The company forecast adjusted core earnings between C$19.4 billion ($13.82 billion) and C$20 billion next year, higher than its 2024 expectations.

U.S. natural gas producers said in November they would increase output in 2025 after a series of production cuts in the current year, as increased demand from LNG export plants is expected to drive up prices.

"Global oil consumption has rebounded to all-time highs and increasing natural gas demand is being driven by LNG growth, coal-to-gas switching and the rapid increase in electric power demand, stemming from new data center developments," CEO Greg Ebel said, adding that Enbridge's portfolio was well suited to take advantage of the increased energy demand.

Recent U.S. gas utility acquisitions and roughly C$5 billion of secured projects expected to come online in 2024 also contributed to the upbeat forecast, the company said.

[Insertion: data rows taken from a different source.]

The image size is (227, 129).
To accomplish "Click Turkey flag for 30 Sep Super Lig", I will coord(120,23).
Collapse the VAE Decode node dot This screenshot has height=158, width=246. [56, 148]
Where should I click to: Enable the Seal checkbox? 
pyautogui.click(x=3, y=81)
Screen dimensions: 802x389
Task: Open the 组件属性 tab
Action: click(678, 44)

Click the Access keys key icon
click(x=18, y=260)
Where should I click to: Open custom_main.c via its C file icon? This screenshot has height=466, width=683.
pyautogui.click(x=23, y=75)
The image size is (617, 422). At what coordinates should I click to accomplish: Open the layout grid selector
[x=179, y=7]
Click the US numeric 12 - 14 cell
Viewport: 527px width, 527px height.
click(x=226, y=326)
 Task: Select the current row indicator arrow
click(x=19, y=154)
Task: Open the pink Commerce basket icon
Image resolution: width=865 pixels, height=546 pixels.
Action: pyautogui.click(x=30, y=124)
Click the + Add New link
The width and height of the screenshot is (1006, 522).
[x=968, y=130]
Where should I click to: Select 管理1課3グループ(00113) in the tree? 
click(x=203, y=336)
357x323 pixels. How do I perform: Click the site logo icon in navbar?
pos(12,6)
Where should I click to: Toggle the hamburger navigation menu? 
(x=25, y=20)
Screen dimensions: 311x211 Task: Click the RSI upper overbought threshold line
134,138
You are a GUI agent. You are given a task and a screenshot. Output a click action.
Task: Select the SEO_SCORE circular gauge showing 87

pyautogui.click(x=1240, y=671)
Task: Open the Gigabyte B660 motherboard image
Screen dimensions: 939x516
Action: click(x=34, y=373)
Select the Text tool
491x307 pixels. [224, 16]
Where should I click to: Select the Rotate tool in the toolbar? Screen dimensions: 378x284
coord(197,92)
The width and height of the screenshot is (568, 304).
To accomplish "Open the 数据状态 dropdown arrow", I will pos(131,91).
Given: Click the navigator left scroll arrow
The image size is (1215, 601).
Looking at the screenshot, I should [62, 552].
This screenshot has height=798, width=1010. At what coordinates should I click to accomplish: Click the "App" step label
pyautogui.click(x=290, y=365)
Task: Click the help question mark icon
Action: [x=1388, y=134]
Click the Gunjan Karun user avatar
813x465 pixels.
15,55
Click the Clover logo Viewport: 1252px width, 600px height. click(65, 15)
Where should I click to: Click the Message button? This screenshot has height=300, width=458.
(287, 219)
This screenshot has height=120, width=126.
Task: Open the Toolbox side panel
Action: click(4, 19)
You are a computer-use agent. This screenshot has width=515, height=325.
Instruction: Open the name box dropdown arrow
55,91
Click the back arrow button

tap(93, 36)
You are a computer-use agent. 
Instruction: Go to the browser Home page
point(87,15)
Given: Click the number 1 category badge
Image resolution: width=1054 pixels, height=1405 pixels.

The pipeline operator acquired three utilities from U.S.-based Dominion Energy for $14 billion last year, expanding its gas distribution business.

Power supply in the United States is expected to increase 3% this year over 2023 to meet rising demand, with solar and natural gas-fired power leading the bulk of new electricity generation.

Enbridge expects to deploy nearly C$7 billion of capital in 2025, exclusive of maintenance capital. It also raised its 2025 dividend by 3%.